Heme oxygenase‐1 (HO‐1) inhibits pro‐oxidant induced hypertrophy of HL‐1 cardiomyocytes

Reactive oxygen species (ROS) activate multiple signaling pathways involved in cardiac hypertrophy. We showed that hemin reduces hypertrophy in response to pressure overload, in association with increased HO‐1 and decreased ROS. Since HO‐1 exerts potent anti‐oxidant effects, we hypothesized that this enzyme inhibits ROS‐induced cardiomyocyte hypertrophy.

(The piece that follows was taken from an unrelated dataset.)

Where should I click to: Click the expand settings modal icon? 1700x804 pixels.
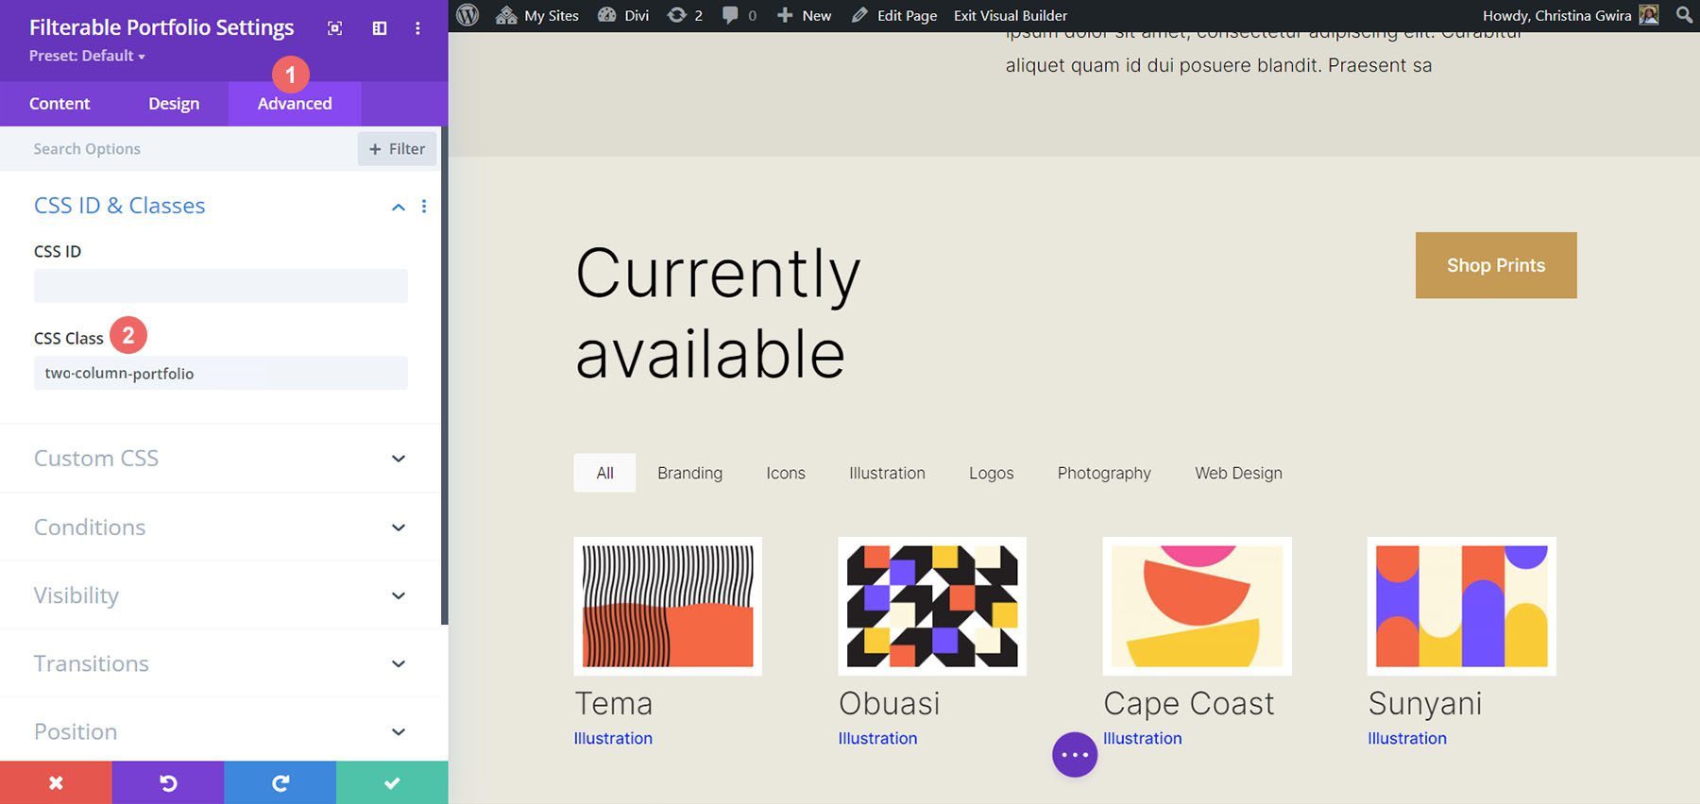334,28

HL‐1 cardiomyocytes were transduced with adenovirus expressing HO‐1 (AdHO‐1) or treated with 25μM hemin for 24 hrs to increase basal HO‐1 expression, and then exposed to 200 μM H 2 O 2 . Hypertrophy was measured using planar morphometry and 3 H‐leucine incorporation 48 hr after H 2 O 2 exposure. H 2 O 2 induced myocyte hypertrophy in a dose‐dependent manner. The hypertrophic effect of H 2 O 2 was partially reversed by N‐acetyl cysteine. Hemin decreased ROS generation and reduced H 2 O 2 ‐induced increases in cell size and leucine incorporation. The effect of hemin was mimicked by AdHO‐1 and bilirubin, and was inhibited by HO‐1 siRNA. HO‐1 overexpression significantly reduced pro‐oxidant‐induced increase in promoter and DNA binding activities of NF‐κB, and inhibition of NF‐κB nuclear translocation with SN50 inhibited pro‐oxidant induced cardiomyocyte hypertrophy, suggesting that the anti‐hypertrophic effects HO‐1 may be mediated, at least in part, by inhibition of NF‐κB. These results demonstrate that HO‐1 inhibits pro‐oxidant induced cardiomyocyte hypertrophy and suggest that HO‐1 may yield therapeutic potential in treatment of cardiac hypertrophy and prevention of heart failure. Supported by grants from CIHR to LG Melo and CA Ward.